まあ結果として、コロナウィルスに関する今の社会情勢が重なったことは、作品への受け止め方へ大きな影響を与えていると思います。異邦人は「赤鬼」と認識されます。鬼は赤子を食べる、と村人に風評されるが、それを正す人は仲間と言われて迫害される。異邦人は花を食べるということがわかるが、花も食べるが赤子も食べるのでは?と言われる。まさに今回のウィルスへの世間の風評と同じです。そして関わった人への世間の対応も同じ。このあたりは初めての感染者が出た岩手県での状況が、こういう迫害を連想させます。そして一度は異邦人を受け入れた「あの女」の努力もあって、異邦人は一旦受け入れられたかのように見えますが、その女に惚れていて嘘つき男・水銀の言葉に、周りは乗せられて結局は迫害をまた初めていく。人間の感情の愚かさがくっきりと見えます。最終的に「あの女」を助けるために、水銀、あの女の兄(知恵遅れ・とんび)と赤鬼、あの女の四人で船に乗って、逃げ出しますが、食料もなく赤鬼が乗ってきた船はすでに彼を見捨てたあとで、最後は赤鬼は死に、残った三人は嵐によって再び元の村に戻ることになります。ただ「フカヒレ」の味が違うことから、ある事実に気がついた「あの女」は絶望し、自殺をする、、、、、、。
村社会に限らず、迫害・差別は日本という島国では宿命かもしれません。多様性は昔よりはぐっと広がりましたが、それでも閉鎖的な空間は根強く残ります。これは単純に良い悪いだけで語るのは難しく、閉鎖的な社会が作る安定という側面を否定はできないからです。もちろんこの安定は維持できるかが鍵です。閉鎖空間における社会の安定は、個人的には定期的な外部刺激が必要だと思います。結束性の再確認でしょうか。これは有効に働くと思いますが、この作品にもあるように犠牲を伴うケースも多いかと。その犠牲は得てして弱者が引き受ける。そして残った人は排除したことへの安心感を得る。自分はどっちにいるのか、、、、、ここは非常に心が苦しいところです。この残酷さはまさに今の世界での様々な差別主義のわかりやすい構図だと思います。
今のコロナに関しては世界的な規模での出来事と言いつつも、実際最初の観光船に関しては日本以外の国は受け入れを拒否しました。まあ結果として拒否しても感染者は他の国でも出ていますが。この芝居での赤鬼は刺激であると同時に、排除される運命でした。決して共存にはならない。話の中でこの異邦人である「鬼」は自分たちの仲間が受け入れてもらえる土地を求めてさまよっていることが語られます。潜んでいた洞窟に鬼は理想郷の絵を描きますが、あくまで理想に過ぎない。そんなものはどこにも存在しない。そう赤鬼にはないわけです。

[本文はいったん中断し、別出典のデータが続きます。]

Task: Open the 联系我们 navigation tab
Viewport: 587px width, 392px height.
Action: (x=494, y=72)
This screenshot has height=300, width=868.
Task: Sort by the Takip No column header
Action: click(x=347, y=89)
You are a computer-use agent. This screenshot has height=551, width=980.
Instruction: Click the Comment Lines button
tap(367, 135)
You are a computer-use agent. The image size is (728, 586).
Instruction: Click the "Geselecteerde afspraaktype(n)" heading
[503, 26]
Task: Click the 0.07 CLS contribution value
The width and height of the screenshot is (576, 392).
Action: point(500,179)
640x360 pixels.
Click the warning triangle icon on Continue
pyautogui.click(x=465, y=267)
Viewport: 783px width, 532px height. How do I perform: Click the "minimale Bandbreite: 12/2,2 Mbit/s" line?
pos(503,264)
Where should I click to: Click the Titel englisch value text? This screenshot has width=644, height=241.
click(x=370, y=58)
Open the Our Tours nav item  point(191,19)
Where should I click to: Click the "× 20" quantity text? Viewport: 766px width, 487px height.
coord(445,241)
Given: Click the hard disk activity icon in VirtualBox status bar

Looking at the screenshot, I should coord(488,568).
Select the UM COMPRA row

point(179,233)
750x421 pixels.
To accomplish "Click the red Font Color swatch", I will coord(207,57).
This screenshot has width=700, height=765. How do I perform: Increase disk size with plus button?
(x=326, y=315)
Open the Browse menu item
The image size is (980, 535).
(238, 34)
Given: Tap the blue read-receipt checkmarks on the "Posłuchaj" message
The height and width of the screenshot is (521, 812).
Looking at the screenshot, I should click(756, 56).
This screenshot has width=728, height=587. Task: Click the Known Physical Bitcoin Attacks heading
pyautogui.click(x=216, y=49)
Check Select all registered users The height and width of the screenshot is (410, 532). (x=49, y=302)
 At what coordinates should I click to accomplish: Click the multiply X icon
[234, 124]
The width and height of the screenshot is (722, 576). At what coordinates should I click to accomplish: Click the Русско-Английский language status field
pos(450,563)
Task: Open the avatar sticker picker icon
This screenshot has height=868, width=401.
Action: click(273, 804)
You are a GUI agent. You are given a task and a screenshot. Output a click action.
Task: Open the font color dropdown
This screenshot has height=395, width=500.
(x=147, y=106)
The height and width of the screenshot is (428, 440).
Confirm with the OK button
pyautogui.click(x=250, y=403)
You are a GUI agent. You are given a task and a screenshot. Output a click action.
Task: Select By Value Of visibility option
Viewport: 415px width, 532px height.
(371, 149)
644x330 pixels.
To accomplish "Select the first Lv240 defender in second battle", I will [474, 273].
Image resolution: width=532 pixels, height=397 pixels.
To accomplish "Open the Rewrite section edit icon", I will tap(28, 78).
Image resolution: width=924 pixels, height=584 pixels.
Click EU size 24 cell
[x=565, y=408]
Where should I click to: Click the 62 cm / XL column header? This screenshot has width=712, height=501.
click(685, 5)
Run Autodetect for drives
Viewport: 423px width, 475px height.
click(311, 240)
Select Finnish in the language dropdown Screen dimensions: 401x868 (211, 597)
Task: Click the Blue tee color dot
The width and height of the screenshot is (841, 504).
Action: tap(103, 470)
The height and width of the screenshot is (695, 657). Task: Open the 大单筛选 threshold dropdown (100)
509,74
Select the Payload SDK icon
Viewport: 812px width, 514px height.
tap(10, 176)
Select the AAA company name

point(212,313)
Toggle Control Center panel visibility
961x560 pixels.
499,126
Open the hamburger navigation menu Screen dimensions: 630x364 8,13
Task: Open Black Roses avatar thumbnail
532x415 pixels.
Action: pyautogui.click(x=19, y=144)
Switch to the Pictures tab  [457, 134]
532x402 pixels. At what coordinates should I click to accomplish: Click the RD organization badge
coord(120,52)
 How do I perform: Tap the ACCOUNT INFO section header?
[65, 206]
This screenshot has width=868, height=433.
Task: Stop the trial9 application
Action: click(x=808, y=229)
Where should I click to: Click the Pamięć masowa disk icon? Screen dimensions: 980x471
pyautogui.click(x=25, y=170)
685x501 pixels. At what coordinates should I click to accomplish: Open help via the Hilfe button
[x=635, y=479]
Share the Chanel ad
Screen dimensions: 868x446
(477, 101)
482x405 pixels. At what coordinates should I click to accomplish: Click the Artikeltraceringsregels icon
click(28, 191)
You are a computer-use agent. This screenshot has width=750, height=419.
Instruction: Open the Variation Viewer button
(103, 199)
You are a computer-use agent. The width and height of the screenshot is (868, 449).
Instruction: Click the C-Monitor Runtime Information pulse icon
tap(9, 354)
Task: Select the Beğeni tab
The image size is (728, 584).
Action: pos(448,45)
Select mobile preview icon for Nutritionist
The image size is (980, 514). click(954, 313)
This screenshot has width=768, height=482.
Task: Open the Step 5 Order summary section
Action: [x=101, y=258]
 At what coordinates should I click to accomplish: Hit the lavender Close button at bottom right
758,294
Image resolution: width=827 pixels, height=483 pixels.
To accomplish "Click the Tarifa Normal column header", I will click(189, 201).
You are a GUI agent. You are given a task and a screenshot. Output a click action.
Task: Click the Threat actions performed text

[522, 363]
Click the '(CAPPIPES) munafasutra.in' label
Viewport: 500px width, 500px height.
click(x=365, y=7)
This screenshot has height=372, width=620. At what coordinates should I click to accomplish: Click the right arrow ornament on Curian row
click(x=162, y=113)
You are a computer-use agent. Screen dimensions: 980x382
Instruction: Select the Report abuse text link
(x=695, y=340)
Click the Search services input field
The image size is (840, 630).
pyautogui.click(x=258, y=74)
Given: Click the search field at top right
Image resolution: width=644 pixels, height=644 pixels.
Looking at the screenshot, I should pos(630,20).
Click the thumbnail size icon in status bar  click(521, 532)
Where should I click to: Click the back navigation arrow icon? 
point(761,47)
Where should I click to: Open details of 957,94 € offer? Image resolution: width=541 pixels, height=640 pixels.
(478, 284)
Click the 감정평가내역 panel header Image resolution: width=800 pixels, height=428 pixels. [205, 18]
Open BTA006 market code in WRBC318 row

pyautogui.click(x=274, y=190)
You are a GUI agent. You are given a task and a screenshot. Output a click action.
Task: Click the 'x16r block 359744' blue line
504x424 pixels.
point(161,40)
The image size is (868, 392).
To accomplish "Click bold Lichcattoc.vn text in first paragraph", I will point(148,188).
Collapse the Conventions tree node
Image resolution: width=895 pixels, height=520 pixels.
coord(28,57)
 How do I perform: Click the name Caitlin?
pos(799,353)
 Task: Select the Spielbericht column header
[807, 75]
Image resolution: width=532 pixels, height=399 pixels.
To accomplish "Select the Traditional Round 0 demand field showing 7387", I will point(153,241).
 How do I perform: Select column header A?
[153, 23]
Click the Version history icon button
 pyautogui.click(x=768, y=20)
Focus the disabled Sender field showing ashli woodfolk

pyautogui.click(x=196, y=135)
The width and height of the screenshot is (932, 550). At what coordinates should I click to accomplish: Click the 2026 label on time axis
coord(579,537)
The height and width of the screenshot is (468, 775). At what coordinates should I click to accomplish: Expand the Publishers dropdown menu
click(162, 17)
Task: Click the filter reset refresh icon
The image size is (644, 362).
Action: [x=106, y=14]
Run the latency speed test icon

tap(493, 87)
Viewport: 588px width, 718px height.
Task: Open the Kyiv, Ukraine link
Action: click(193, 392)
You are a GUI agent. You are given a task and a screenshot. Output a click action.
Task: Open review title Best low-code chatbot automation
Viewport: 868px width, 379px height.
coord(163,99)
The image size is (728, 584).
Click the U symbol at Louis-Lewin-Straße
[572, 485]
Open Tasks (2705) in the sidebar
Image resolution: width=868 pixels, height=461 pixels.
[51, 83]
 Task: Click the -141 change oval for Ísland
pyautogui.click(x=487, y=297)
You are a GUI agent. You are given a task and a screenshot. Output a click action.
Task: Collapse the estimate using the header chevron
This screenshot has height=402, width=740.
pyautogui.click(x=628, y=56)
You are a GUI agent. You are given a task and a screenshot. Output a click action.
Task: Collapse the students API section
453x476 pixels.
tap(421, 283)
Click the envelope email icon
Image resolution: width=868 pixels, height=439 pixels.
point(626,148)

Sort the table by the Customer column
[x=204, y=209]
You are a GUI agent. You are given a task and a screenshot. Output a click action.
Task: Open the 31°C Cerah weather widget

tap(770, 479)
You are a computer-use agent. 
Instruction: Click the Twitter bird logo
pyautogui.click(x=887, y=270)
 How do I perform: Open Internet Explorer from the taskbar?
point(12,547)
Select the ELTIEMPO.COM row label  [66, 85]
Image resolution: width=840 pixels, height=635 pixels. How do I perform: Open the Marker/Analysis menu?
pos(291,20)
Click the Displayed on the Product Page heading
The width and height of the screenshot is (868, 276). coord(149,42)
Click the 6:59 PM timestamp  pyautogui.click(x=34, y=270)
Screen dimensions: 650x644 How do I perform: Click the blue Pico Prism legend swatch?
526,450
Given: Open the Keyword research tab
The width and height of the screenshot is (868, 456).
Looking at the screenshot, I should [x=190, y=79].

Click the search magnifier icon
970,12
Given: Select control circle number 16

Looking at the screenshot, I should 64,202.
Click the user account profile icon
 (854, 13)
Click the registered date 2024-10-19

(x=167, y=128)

かつて移民の人達が新天地に理想を描いて住んだときに、そんな場所があったのか?ということと通じる。この「鬼」は自分たちを受け入れてくれる場所を探すために上陸しましたが、そして迫害されたあと、一度は道が少し開けたかのような空気になりつつ、結果として一人の言葉で、そんなものがかんたんに壊される現実が待っている。それが社会なんだと自分も思います。それが言葉の持つ強さと怖さだと思います。よく「言霊」という話が野田さんの作品では使われてきましたが、本当にそのとおりで言葉の持つ力の怖さ、そこから始まる人の感情の連鎖を実感します。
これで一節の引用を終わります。